[Data for this exercise — start]
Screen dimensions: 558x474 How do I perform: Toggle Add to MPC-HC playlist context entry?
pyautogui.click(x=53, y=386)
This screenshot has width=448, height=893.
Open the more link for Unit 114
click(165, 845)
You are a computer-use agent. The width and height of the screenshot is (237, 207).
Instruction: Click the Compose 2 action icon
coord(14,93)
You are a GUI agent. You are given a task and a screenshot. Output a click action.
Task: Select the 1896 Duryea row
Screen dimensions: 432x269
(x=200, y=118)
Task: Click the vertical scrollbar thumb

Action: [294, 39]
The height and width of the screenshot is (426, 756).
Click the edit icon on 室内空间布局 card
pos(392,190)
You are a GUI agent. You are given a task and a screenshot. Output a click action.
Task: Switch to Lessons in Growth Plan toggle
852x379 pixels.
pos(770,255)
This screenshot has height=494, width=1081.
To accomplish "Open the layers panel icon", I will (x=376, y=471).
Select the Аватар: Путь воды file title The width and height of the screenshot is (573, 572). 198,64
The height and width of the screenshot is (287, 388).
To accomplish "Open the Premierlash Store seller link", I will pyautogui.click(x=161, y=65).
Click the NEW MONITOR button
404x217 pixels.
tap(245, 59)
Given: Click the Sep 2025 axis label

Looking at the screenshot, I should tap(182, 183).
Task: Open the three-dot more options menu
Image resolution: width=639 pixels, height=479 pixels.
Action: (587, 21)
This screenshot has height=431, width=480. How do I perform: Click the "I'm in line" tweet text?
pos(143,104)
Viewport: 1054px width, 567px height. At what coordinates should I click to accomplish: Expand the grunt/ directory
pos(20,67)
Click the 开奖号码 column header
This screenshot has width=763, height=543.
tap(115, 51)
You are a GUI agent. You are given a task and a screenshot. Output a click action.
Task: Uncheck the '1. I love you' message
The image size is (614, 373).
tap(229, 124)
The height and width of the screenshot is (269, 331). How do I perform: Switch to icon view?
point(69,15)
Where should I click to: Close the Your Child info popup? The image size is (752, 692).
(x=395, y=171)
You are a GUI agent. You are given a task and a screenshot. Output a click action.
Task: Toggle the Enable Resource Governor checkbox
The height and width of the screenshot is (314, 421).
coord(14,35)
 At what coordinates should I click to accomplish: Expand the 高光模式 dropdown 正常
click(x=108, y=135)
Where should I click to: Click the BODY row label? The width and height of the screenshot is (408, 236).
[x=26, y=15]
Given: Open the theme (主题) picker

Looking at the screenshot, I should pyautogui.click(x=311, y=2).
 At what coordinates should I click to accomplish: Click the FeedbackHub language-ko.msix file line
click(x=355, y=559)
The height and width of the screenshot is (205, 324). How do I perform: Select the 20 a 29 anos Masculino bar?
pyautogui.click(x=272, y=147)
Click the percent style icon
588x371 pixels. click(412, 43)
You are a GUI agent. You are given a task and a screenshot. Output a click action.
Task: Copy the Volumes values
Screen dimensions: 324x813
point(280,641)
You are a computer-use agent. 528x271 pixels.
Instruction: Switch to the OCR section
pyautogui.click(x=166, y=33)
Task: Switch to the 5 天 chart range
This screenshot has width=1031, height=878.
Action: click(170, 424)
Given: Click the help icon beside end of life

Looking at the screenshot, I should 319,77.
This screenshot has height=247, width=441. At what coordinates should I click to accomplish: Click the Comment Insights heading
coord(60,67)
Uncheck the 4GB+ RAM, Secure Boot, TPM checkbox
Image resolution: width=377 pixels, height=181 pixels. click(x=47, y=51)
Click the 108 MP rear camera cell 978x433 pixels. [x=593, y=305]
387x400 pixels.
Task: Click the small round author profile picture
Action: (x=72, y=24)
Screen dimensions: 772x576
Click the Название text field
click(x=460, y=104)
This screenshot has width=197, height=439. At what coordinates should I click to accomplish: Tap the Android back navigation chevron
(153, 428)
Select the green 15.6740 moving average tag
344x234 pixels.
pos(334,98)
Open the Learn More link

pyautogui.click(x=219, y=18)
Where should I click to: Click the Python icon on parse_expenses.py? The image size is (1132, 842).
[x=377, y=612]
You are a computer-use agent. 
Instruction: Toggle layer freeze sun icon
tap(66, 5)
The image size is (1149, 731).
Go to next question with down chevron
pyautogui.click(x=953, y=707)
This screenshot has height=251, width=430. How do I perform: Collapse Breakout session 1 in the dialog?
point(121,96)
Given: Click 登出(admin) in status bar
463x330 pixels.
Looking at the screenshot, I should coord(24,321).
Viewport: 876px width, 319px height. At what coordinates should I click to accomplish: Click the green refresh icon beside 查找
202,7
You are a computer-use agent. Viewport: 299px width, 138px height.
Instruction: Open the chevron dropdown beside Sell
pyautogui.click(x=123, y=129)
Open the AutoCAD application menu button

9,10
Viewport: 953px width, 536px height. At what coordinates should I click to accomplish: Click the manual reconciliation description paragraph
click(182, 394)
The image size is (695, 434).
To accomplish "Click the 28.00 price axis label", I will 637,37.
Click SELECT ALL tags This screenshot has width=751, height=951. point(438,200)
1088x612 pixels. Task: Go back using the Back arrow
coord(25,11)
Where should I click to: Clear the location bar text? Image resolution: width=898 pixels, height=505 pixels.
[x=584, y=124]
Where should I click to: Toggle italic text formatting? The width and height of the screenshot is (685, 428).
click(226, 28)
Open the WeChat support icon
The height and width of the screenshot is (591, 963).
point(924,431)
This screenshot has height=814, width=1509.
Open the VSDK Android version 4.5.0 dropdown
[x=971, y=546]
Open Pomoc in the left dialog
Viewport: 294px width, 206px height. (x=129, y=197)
[Data for this exercise — finish]
### Exercise directions
In your answer, repeat each line of the material word for word.

### Written answer
Screen dimensions: 558x474 How do I perform: Toggle Add to MPC-HC playlist context entry?
pyautogui.click(x=53, y=386)
This screenshot has width=448, height=893.
Open the more link for Unit 114
click(165, 845)
You are a computer-use agent. The width and height of the screenshot is (237, 207).
Instruction: Click the Compose 2 action icon
coord(14,93)
You are a GUI agent. You are given a task and a screenshot. Output a click action.
Task: Select the 1896 Duryea row
Screen dimensions: 432x269
(x=200, y=118)
Task: Click the vertical scrollbar thumb

Action: [294, 39]
The height and width of the screenshot is (426, 756).
Click the edit icon on 室内空间布局 card
pos(392,190)
You are a GUI agent. You are given a task and a screenshot. Output a click action.
Task: Switch to Lessons in Growth Plan toggle
852x379 pixels.
pos(770,255)
This screenshot has height=494, width=1081.
To accomplish "Open the layers panel icon", I will (x=376, y=471).
Select the Аватар: Путь воды file title The width and height of the screenshot is (573, 572). 198,64
The height and width of the screenshot is (287, 388).
To accomplish "Open the Premierlash Store seller link", I will pyautogui.click(x=161, y=65).
Click the NEW MONITOR button
404x217 pixels.
tap(245, 59)
Given: Click the Sep 2025 axis label

Looking at the screenshot, I should tap(182, 183).
Task: Open the three-dot more options menu
Image resolution: width=639 pixels, height=479 pixels.
Action: (587, 21)
This screenshot has height=431, width=480. How do I perform: Click the "I'm in line" tweet text?
pos(143,104)
Viewport: 1054px width, 567px height. At what coordinates should I click to accomplish: Expand the grunt/ directory
pos(20,67)
Click the 开奖号码 column header
This screenshot has width=763, height=543.
tap(115, 51)
You are a GUI agent. You are given a task and a screenshot. Output a click action.
Task: Uncheck the '1. I love you' message
The image size is (614, 373).
tap(229, 124)
The height and width of the screenshot is (269, 331). How do I perform: Switch to icon view?
point(69,15)
Where should I click to: Close the Your Child info popup? The image size is (752, 692).
(x=395, y=171)
You are a GUI agent. You are given a task and a screenshot. Output a click action.
Task: Toggle the Enable Resource Governor checkbox
The height and width of the screenshot is (314, 421).
coord(14,35)
 At what coordinates should I click to accomplish: Expand the 高光模式 dropdown 正常
click(x=108, y=135)
Where should I click to: Click the BODY row label? The width and height of the screenshot is (408, 236).
[x=26, y=15]
Given: Open the theme (主题) picker

Looking at the screenshot, I should pyautogui.click(x=311, y=2).
 At what coordinates should I click to accomplish: Click the FeedbackHub language-ko.msix file line
click(x=355, y=559)
The height and width of the screenshot is (205, 324). How do I perform: Select the 20 a 29 anos Masculino bar?
pyautogui.click(x=272, y=147)
Click the percent style icon
588x371 pixels. click(412, 43)
You are a GUI agent. You are given a task and a screenshot. Output a click action.
Task: Copy the Volumes values
Screen dimensions: 324x813
point(280,641)
You are a computer-use agent. 528x271 pixels.
Instruction: Switch to the OCR section
pyautogui.click(x=166, y=33)
Task: Switch to the 5 天 chart range
This screenshot has width=1031, height=878.
Action: click(170, 424)
Given: Click the help icon beside end of life

Looking at the screenshot, I should 319,77.
This screenshot has height=247, width=441. At what coordinates should I click to accomplish: Click the Comment Insights heading
coord(60,67)
Uncheck the 4GB+ RAM, Secure Boot, TPM checkbox
Image resolution: width=377 pixels, height=181 pixels. click(x=47, y=51)
Click the 108 MP rear camera cell 978x433 pixels. [x=593, y=305]
387x400 pixels.
Task: Click the small round author profile picture
Action: (x=72, y=24)
Screen dimensions: 772x576
Click the Название text field
click(x=460, y=104)
This screenshot has width=197, height=439. At what coordinates should I click to accomplish: Tap the Android back navigation chevron
(153, 428)
Select the green 15.6740 moving average tag
344x234 pixels.
pos(334,98)
Open the Learn More link

pyautogui.click(x=219, y=18)
Where should I click to: Click the Python icon on parse_expenses.py? The image size is (1132, 842).
[x=377, y=612]
You are a computer-use agent. 
Instruction: Toggle layer freeze sun icon
tap(66, 5)
The image size is (1149, 731).
Go to next question with down chevron
pyautogui.click(x=953, y=707)
This screenshot has height=251, width=430. How do I perform: Collapse Breakout session 1 in the dialog?
point(121,96)
Given: Click 登出(admin) in status bar
463x330 pixels.
Looking at the screenshot, I should coord(24,321).
Viewport: 876px width, 319px height. At what coordinates should I click to accomplish: Click the green refresh icon beside 查找
202,7
You are a computer-use agent. Viewport: 299px width, 138px height.
Instruction: Open the chevron dropdown beside Sell
pyautogui.click(x=123, y=129)
Open the AutoCAD application menu button

9,10
Viewport: 953px width, 536px height. At what coordinates should I click to accomplish: Click the manual reconciliation description paragraph
click(182, 394)
The image size is (695, 434).
To accomplish "Click the 28.00 price axis label", I will 637,37.
Click SELECT ALL tags This screenshot has width=751, height=951. point(438,200)
1088x612 pixels. Task: Go back using the Back arrow
coord(25,11)
Where should I click to: Clear the location bar text? Image resolution: width=898 pixels, height=505 pixels.
[x=584, y=124]
Where should I click to: Toggle italic text formatting? The width and height of the screenshot is (685, 428).
click(226, 28)
Open the WeChat support icon
The height and width of the screenshot is (591, 963).
point(924,431)
This screenshot has height=814, width=1509.
Open the VSDK Android version 4.5.0 dropdown
[x=971, y=546]
Open Pomoc in the left dialog
Viewport: 294px width, 206px height. (x=129, y=197)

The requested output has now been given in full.